Spontaneous and Training-Induced Visual Learning in Cortical Blindness: Characteristics and Neural Substrates Tim Martin, Krystel R. Huxlin University of Rochester Eye Institute and Center for Visual Science Received 28 February 2009; received in revised form 15 May 2009; accepted 26 May 2009

Abstract Visual learning has been intensively studied in higher mammals, both during development and in adulthood. What is less clear is the extent and properties such plasticity may acquire following permanent damage to the adult visual system. Answering this question is important. Aside from improving our understanding of visual processing in the absence of an intact visual circuitry, such knowledge is essential for the development of effective therapies to rehabilitate the increasing number of people who suffer the functional consequences of damage at different levels of their visual cortical hierarchy. This review summarizes the known characteristics of visual learning after adult visual cortex damage and begins to dissect some of the neural correlates of this process.
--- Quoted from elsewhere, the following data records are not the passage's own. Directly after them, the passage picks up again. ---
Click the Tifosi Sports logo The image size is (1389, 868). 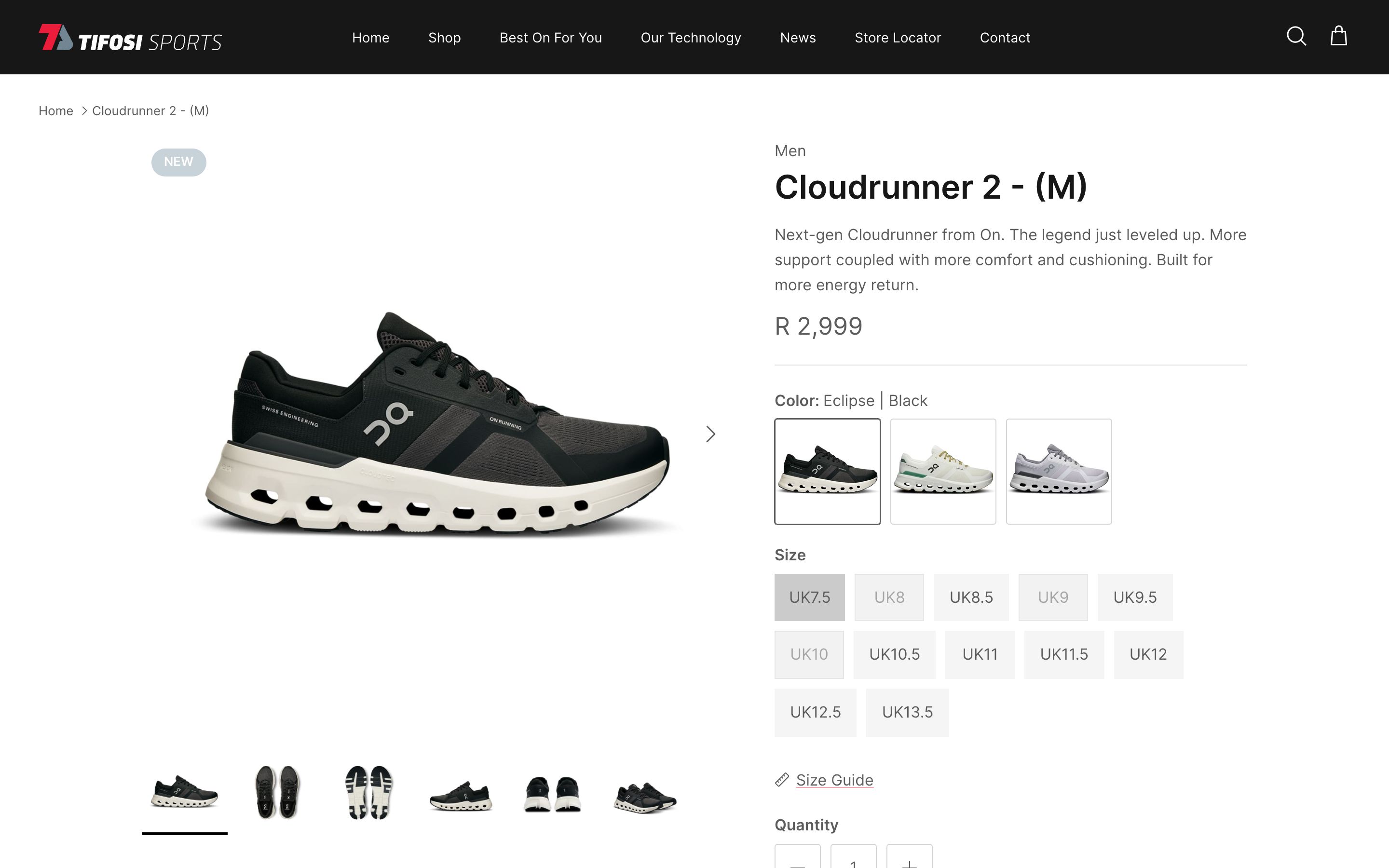pos(130,38)
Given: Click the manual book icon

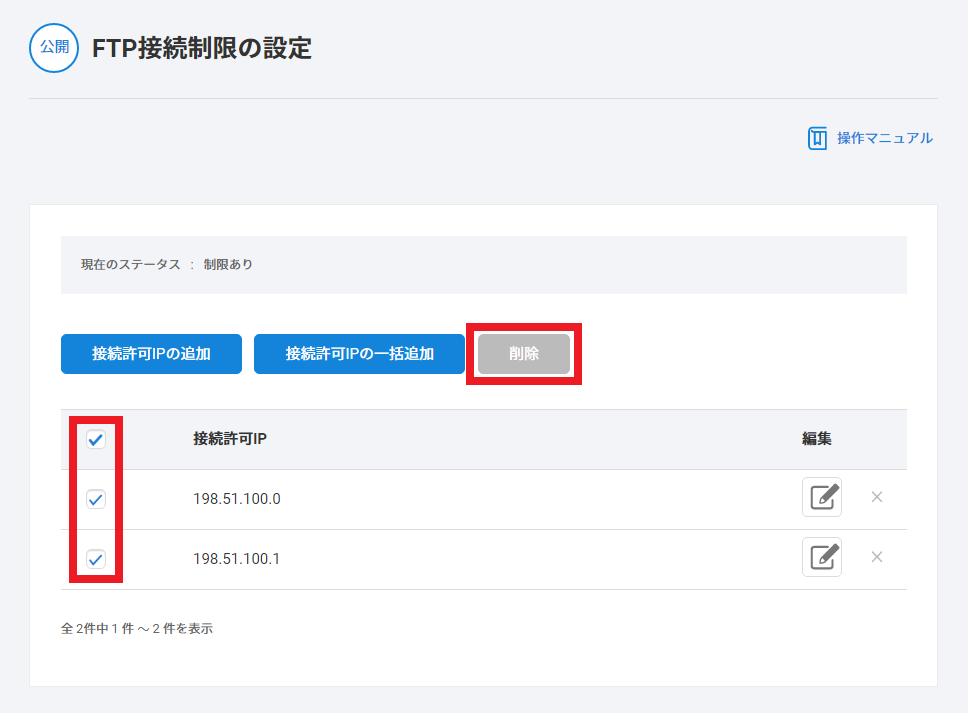Looking at the screenshot, I should [817, 138].
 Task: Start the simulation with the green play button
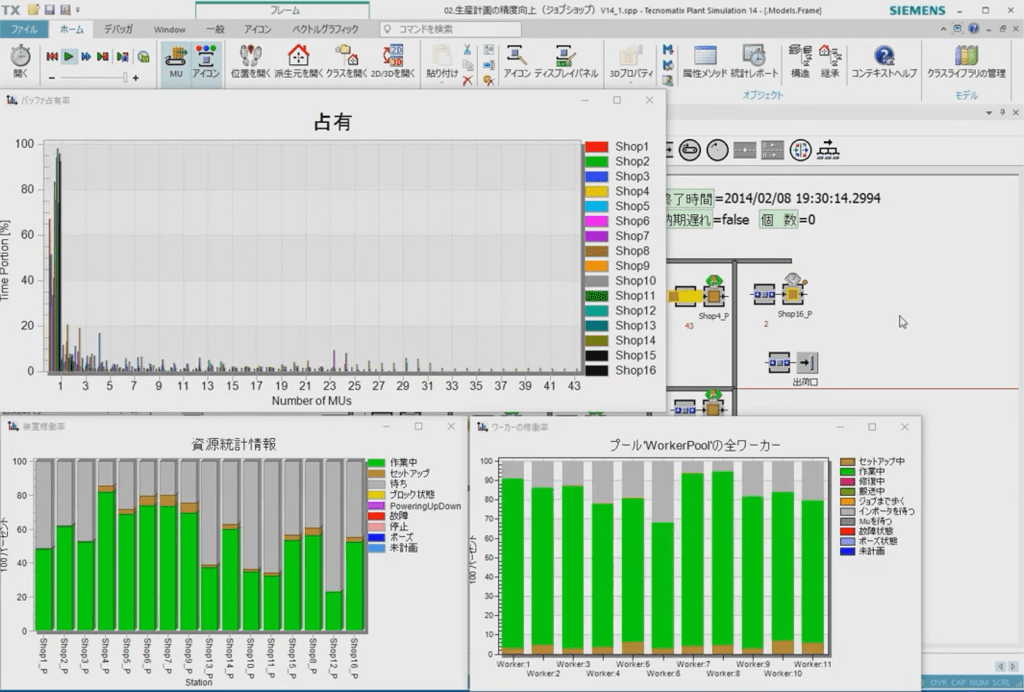click(x=69, y=57)
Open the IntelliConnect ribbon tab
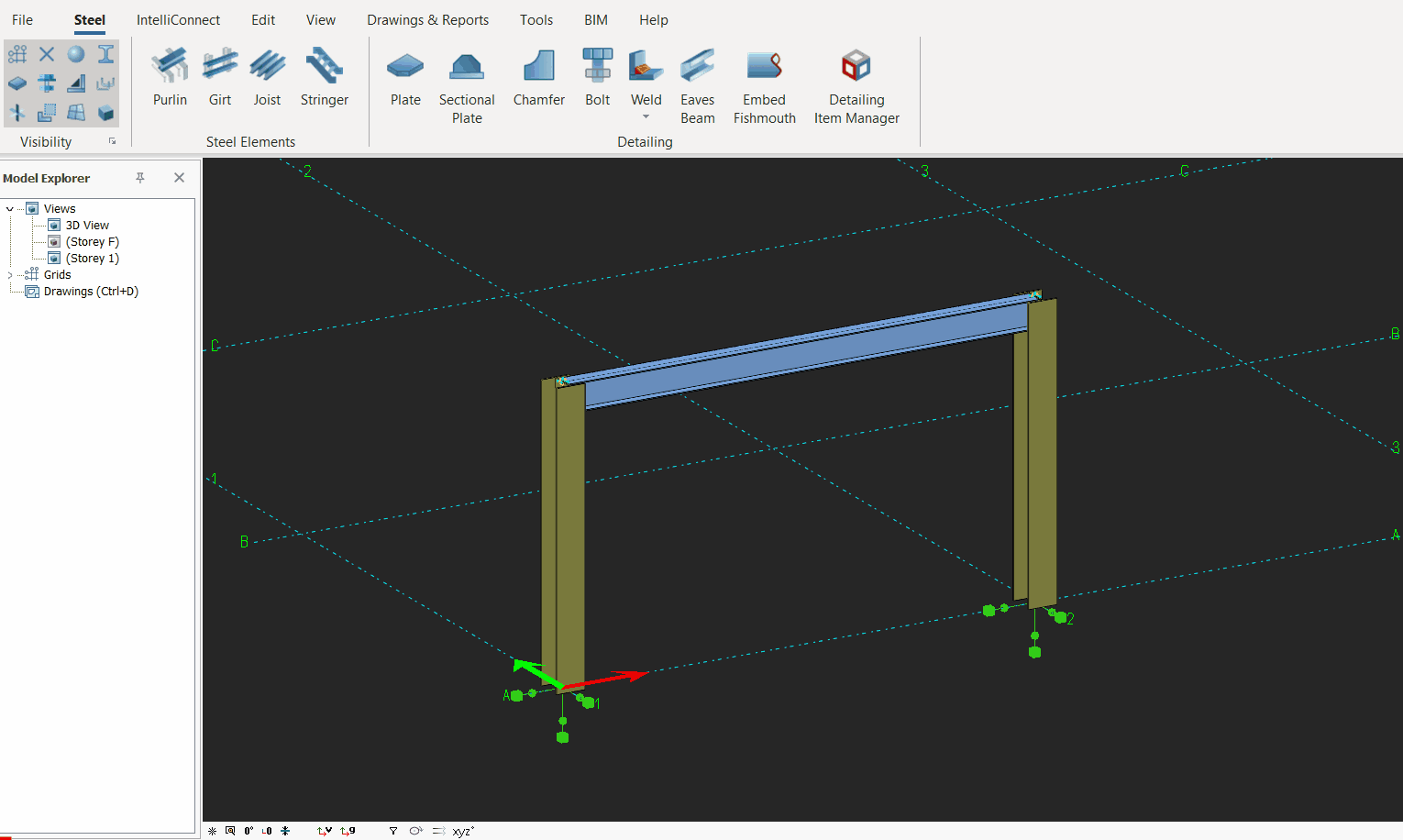Screen dimensions: 1403x840 tap(178, 20)
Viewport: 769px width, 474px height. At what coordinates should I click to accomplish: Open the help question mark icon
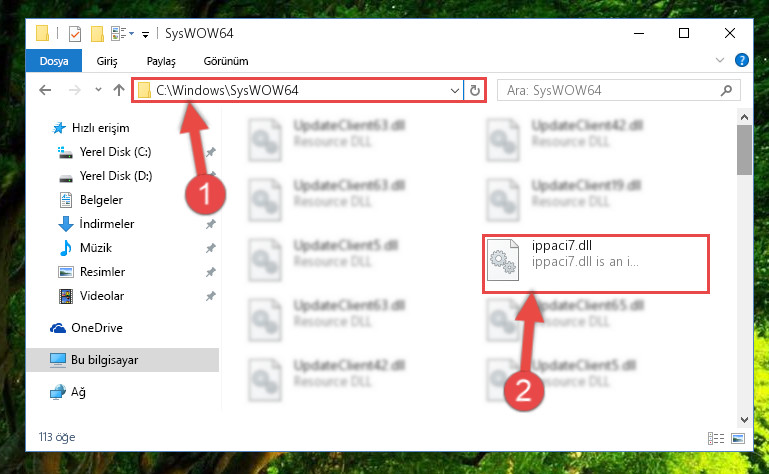[x=742, y=60]
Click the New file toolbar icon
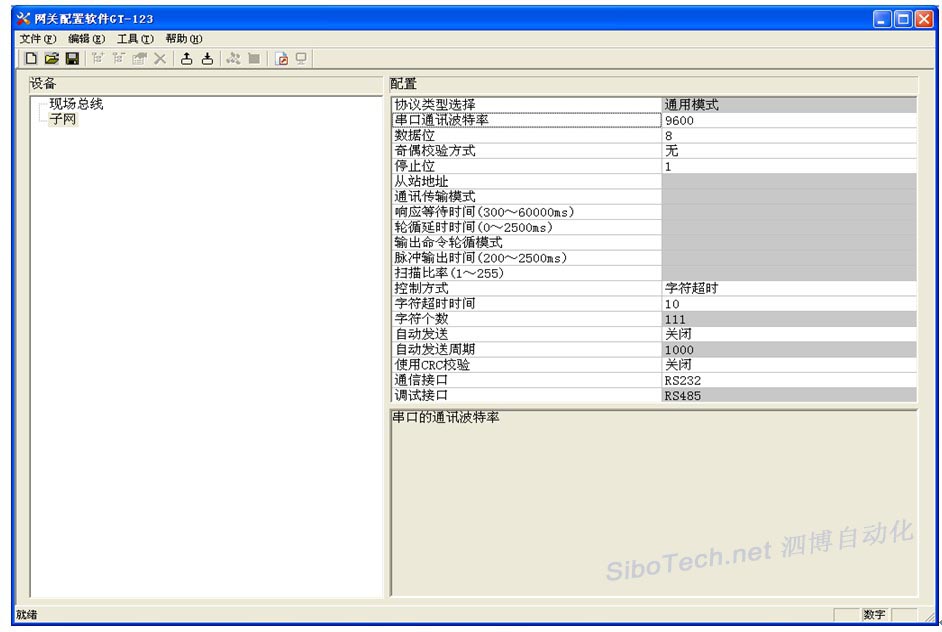Image resolution: width=942 pixels, height=632 pixels. point(31,59)
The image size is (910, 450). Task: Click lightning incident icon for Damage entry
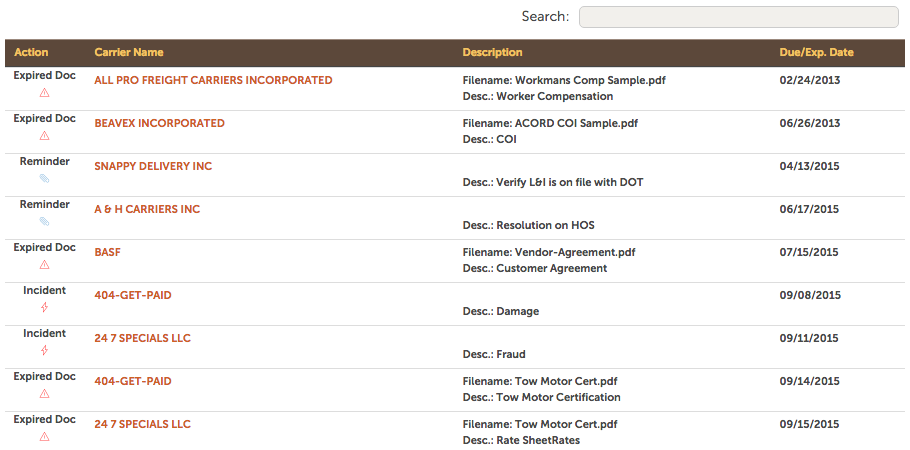[44, 308]
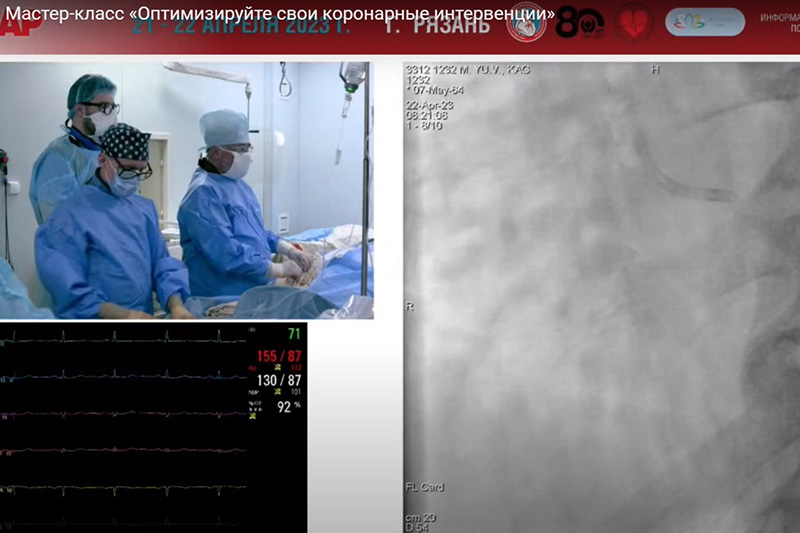Click the green heart rate value 71
This screenshot has height=533, width=800.
pyautogui.click(x=293, y=333)
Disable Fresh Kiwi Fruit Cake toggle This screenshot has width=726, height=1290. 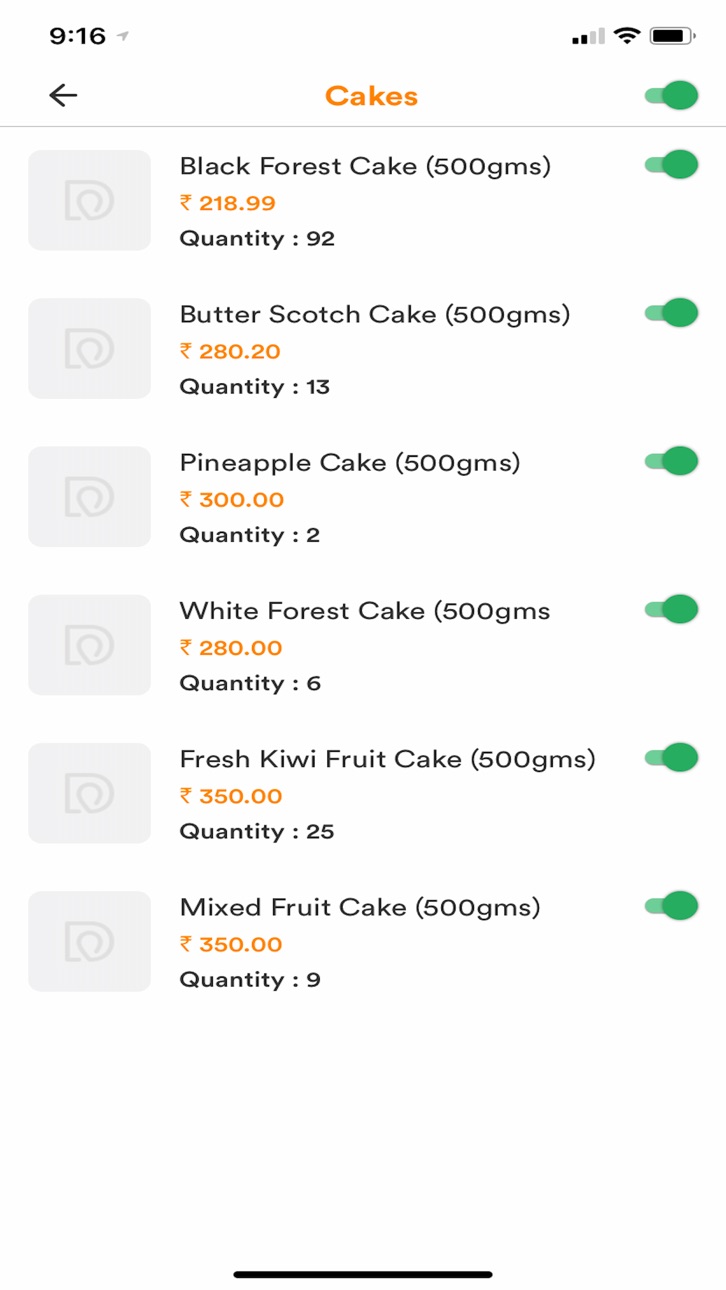tap(671, 757)
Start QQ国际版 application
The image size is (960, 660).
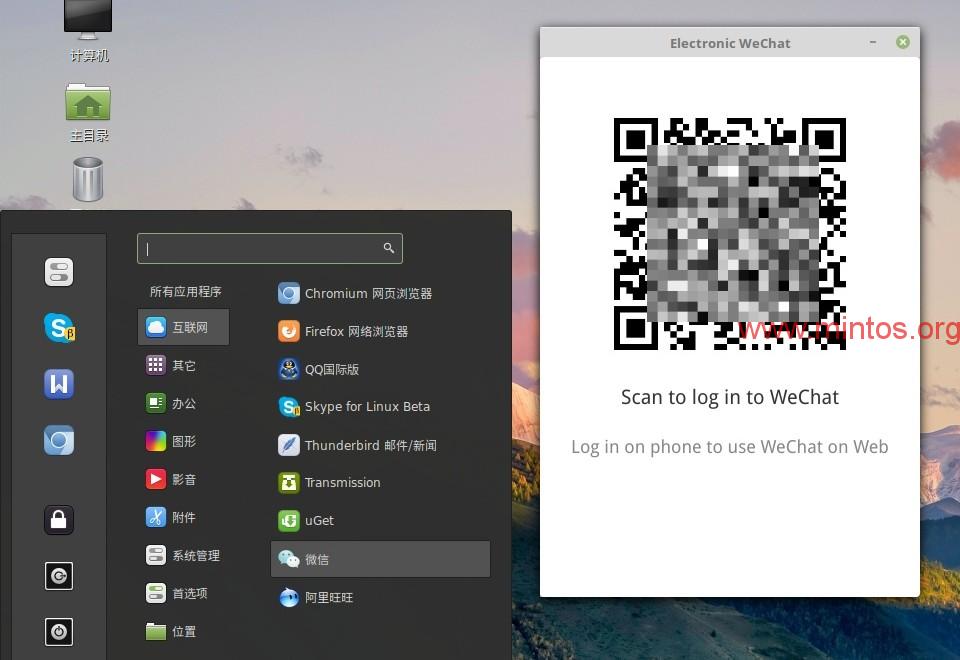331,369
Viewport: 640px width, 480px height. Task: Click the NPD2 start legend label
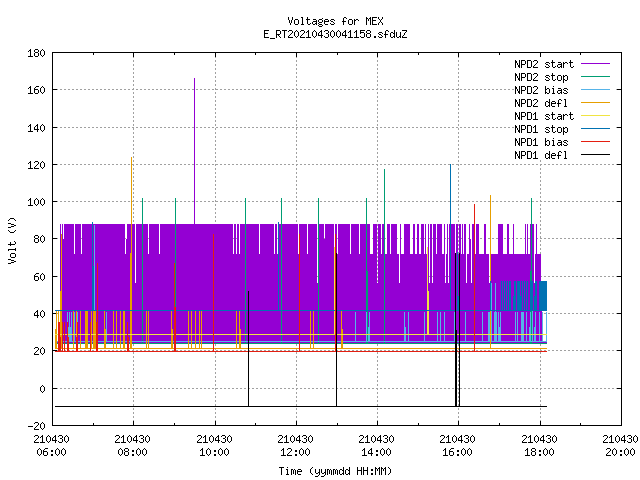point(544,64)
Keywords: Visual learning; Visual motion; V1 damage; Extrastriate cortex; Plasticity; Blindsight

1. Introduction Learning is tied in the popular imagination to the acquisition of complex skills—the ability to play a musical instrument, speak and understand a new language, and reason in abstract domains such as logic and mathematics. Surely simple perceptual-motor tasks, such as reacting to a flash of light or discriminating the direction of motion or orientation of a line, are so well established during development by exposure to our complex, dynamic environment that further learning in adulthood is unnecessary and even impossible. Yet decades of research have shown that throughout the life span, even the simplest perceptual-motor tasks are subject to improved performance with repetitive practice (Goldstone, 1998; Huxlin, 2008; Sagi & Tanne, 1994), a phenomenon termed ‘‘perceptual learning.’’ The study of perceptual learning in adult systems is important for several reasons. First, it is important in Correspondence should be sent to Krystel R. Huxlin, Department of Ophthalmology, University of Rochester Eye Institute, 601 Elmwood Avenue, Box 314, Rochester, NY 14642. E-mail: [email protected]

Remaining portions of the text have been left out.